SUMMARY OF THE INVENTION
[0015] According to an aspect of the present invention, a frame
number detecting device includes: a symbol counter that receives a
received signal including frames each of which is formed of a
predetermined number of symbols, and outputs a count value as a
symbol number for each of the symbols by incrementing the count
value by one every time one symbol is inputted, each of the frames
including a frame synchronization signal including a part obtained
by shifting a frame synchronization signal of a different frame on
a symbol-by-symbol basis according to a predetermined rule; a
sequence storage that stores a synchronization sequence based on at
least one of the plurality of frame synchronization signals
included in the received signal; a pattern matching unit that
performs pattern matching between the synchronization sequence
stored in the sequence storage and the received signal; a timing
detector that detects the frame synchronization signals of the
respective frames on the basis of a result of the pattern matching
performed by the pattern matching unit, and outputs the symbol
numbers received at the respective detected timings; and a frame
number obtaining unit that obtains each frame number of the
received signal on the basis of the predetermined rule and the
symbol numbers received from the timing detector.

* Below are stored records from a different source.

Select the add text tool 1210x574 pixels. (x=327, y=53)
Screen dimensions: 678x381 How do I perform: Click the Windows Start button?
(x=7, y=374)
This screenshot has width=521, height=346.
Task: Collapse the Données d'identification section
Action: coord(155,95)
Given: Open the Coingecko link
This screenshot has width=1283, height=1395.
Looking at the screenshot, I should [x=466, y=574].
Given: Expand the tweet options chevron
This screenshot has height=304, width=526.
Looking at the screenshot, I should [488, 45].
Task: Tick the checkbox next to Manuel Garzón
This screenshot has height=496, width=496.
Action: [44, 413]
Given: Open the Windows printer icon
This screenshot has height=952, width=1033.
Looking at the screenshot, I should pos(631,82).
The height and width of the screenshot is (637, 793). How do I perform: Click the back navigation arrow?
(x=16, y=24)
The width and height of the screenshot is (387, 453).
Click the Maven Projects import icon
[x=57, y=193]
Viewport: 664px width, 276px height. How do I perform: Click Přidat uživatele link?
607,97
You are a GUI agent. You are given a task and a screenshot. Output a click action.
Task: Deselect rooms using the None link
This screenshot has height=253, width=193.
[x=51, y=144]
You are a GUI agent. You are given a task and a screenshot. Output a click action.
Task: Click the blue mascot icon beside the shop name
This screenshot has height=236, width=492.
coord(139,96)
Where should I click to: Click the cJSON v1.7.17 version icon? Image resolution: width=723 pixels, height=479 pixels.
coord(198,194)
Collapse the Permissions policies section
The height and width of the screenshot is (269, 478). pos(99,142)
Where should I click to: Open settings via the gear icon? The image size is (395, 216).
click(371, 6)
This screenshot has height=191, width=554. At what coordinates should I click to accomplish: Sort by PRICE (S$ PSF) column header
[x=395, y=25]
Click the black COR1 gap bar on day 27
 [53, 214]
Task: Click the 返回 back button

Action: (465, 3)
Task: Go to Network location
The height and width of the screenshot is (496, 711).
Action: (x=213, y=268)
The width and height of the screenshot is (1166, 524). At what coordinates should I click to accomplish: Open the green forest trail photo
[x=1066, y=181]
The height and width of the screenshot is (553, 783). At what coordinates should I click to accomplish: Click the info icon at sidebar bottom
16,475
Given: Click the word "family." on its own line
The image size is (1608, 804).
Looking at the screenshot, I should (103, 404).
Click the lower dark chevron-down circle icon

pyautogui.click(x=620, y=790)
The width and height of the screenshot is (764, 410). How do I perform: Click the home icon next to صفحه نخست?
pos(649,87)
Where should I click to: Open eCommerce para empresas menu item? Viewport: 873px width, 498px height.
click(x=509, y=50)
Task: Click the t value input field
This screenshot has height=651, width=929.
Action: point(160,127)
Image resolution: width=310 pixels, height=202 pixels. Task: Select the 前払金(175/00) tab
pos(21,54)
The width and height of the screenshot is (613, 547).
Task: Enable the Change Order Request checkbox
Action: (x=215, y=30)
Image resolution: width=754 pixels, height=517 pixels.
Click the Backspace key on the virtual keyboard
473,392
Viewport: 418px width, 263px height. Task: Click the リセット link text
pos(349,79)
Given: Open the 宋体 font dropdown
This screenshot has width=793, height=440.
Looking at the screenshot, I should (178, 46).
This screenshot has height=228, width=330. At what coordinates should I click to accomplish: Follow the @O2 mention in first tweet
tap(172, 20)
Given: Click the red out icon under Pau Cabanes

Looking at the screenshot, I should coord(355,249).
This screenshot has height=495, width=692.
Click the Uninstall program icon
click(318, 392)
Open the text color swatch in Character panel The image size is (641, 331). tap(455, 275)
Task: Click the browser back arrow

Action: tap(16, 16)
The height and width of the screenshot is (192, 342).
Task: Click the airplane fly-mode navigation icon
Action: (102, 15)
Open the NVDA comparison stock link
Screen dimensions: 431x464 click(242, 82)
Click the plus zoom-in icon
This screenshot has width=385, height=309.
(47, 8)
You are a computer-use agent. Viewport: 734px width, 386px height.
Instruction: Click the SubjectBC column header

[0016] According to another aspect of the present invention, a
frame number detecting device includes a symbol counter that
receives a received signal including frames each of which is formed
of a predetermined number of symbols, and outputs a count value as
a symbol number for each of the symbols by incrementing the count
value by one every time one symbol is inputted, each of the frames
including a frame synchronization signal including a part obtained
by shifting a frame synchronization signal of a different frame on
a symbol-by-symbol basis according to a predetermined rule; a
sequence generator that generates a synchronization sequence based
on at least one of the plurality of frame synchronization signals
included in the received signal; a pattern matching unit that
performs pattern matching between the synchronization sequence
generated by the sequence generator and the received signal; a
timing detector that detects the frame synchronization signals of
the respective frames on the basis of a result of the pattern
matching performed by the pattern matching unit, and outputs the
symbol numbers received at the respective detected timings; and a
frame number obtaining unit that obtains each frame number of the
received signal on the basis of the predetermined rule and the
symbol numbers received from the timing detector.
BRIEF DESCRIPTION OF THE DRAWINGS
[0017] FIG. 1 is a block diagram showing a frame number detecting
device according to a first embodiment of the present
invention.
[0018] FIGS. 2A to 2C are diagrams each illustrating a frame
structure for DTMB.
[0019] FIGS. 3A and 3B are circuit diagrams each showing a specific
circuit structure of a LFSR for generating a frame header for
DTMB.
[0020] FIG. 4 is a graph showing a correlation result obtained by
pattern matching, in which symbol numbers are given on the
horizontal axis whereas correlation values are given on the
vertical axis.
[0021] FIG. 5 is a diagram for illustrating arrangement of a PN
sequence in frame headers for DTMB broadcast signal.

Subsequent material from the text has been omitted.